I’ve also learned that data-centric user interfaces and interaction designs can only be as good as the data allows them to. So I am also dedicating some of my time toward analyzing the data we have and improving its quality so that I can design even better interactions.

Freebase Query Editor 2.0 from David Huynh on Vimeo.

SWC: With Parallax you have introduced a new way to search and explore data: Could you explain the “set-based browsing paradigm”?

David: In the browsing paradigm of the original Web, while looking at a web page, you can only click on one hyperlink to get to one other web page. But in a lot of cases, the hyperlinks on that web page can be grouped into different groups based on what they mean to the human reader: these are the links that lead to reviews, these are the links that lead to authors, these are the links that lead to vendors, etc.
---------------
- _Required actions_
[a] Using the interview excerpt, explain why David spends some of his time analyzing data and improving its quality. Answer in one to three sentences.
[b] Answer these questions from the interview excerpt, one per line:
(i) Which tool does SWC say introduced a new way to search and explore data?
(ii) In the browsing paradigm of the original Web, how many hyperlinks can you click to get from a page to one other page?
(iii) On which site is the Freebase Query Editor 2.0 video from David Huynh posted?
[c] List every kind of destination that the interview excerpt gives as an example of where a group of hyperlinks on a web page can lead.
The rows after this point are separate material and are not part of the interview excerpt.

Extracted records
---------------
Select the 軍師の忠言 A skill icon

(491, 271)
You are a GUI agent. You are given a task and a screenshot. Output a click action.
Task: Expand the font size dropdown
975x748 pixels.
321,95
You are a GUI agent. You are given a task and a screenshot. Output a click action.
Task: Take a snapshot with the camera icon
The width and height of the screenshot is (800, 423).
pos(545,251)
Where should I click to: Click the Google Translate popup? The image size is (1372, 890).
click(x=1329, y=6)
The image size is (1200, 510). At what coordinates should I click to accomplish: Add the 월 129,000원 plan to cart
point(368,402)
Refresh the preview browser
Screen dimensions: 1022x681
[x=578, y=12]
---------------
- _Final answers_
[a] Data-centric user interfaces and interaction designs can only be as good as the data allows them to be. By improving the quality of the data, he can design even better interactions.

[b]
(i) Parallax
(ii) One
(iii) Vimeo

[c]
Reviews
Authors
Vendors